The State Highway SH-63 connecting Thanjavur with Kodikkarai, SH-66 connecting Kumbakonam with Adirampattinam, SH-202 connecting the district headquarters Tiruvarur with Muthupet and SH-146 connecting Mannargudi with Sethubavachatram, are the major highways connecting Mannargudi with other towns. There are two bus stands in the town, with the major bus stand having 19 bus bays and a TNSTC ticket reservation counter. The Tamil Nadu State Transport Corporation operates daily services connecting cities to Mannargudi. The corporation operates a computerised reservation centre in the bus stand. The State Express Transport Corporation operates long-distance buses connecting the town to cities like Chennai, Tirupati and Bengaluru, other long route buses operated by government from this town to rest of the places Tiruchirapalli, Coimbatore, Madurai, Salem, Erode, Vellore, Kanchipuram, Tiruvannamalai, Puducherry, Tiruppur, Palani, Theni, Pudukkottai, Karaikudi, Rameshwaram etc. The major inter-city bus routes are to towns like Kumbakonam, Mayiladuthurai, Nagapattinam, Thanjavur, Tiruvarur, Thiruthuraipoondi, Karaikal, Vedaranyam, Jayankondam and Pattukkottai. Now the Ring Road about 22 km is under progress due to reduce traffic.
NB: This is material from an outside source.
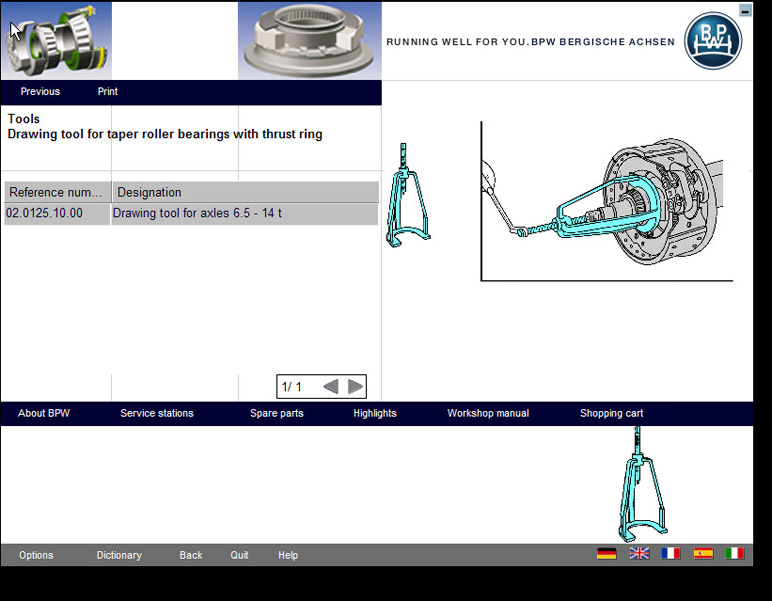Viewport: 772px width, 601px height.
Task: Click the hub nut image thumbnail
Action: [309, 40]
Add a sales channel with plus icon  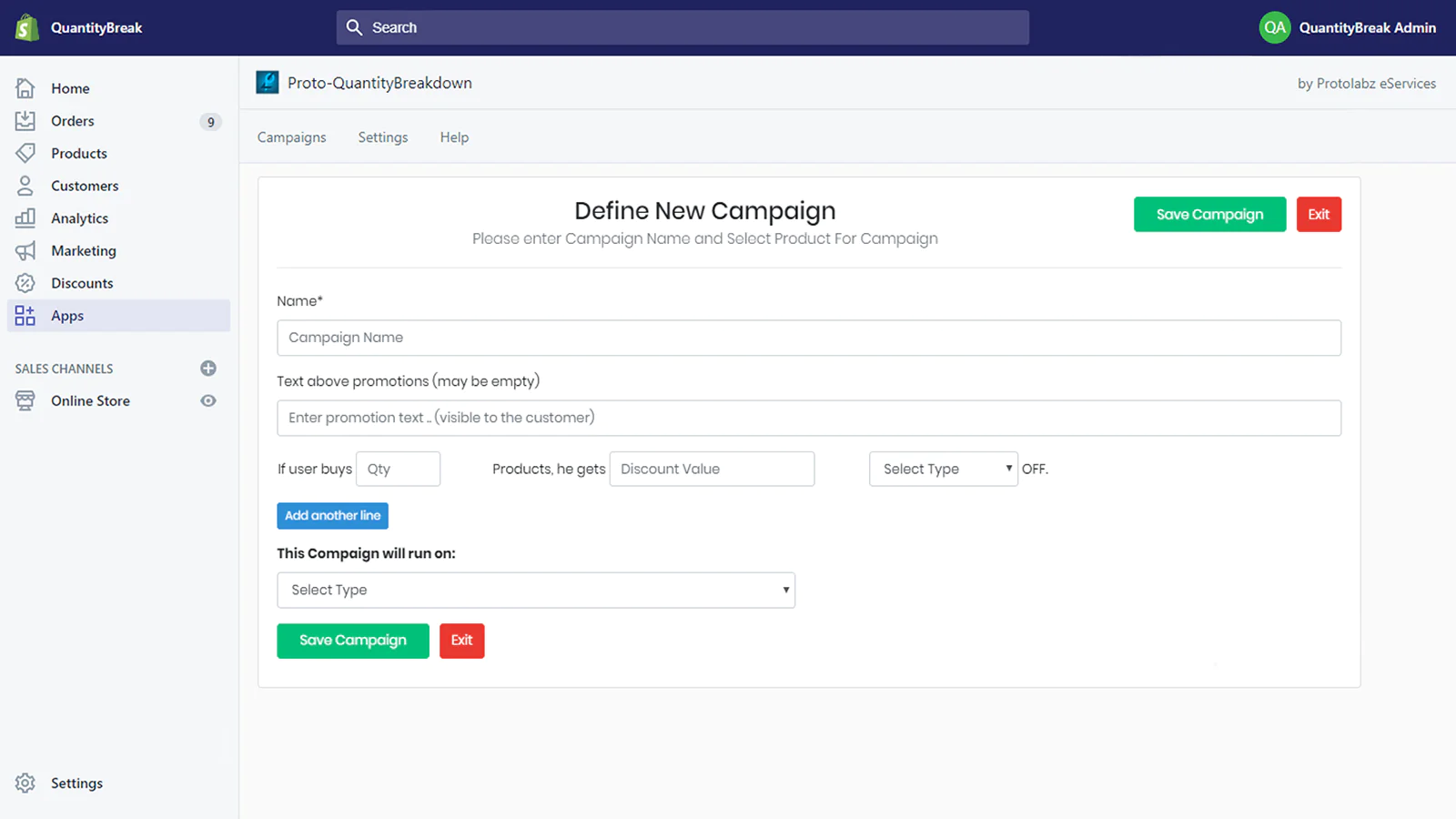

Mannargudi station is connected to Nidamangalam rail line by a branch line covering a distance of 18 km. The expansion of the line to broad gauge was completed and opened to passenger traffic on 27 September 2011, with an express train to Chennai. The nearest railway junction is Needamangalam Junction. There are daily passenger trains to Thanjavur and Mayiladuthurai and an express train each to Coimbatore and Chennai from Mannargudi., Thrice a week Express train to Tirupati (Wed, Fri & Sat) and Weekly Express Train to Rajasthan also being operated from mannargudi (Monday) . The Railway link from Mannargudi to Pattukkottai is under progress.

The nearest seaport is Nagapattinam Port, 52 km away, while the nearest airport is the Tiruchirappalli International Airport, 97 km from the town.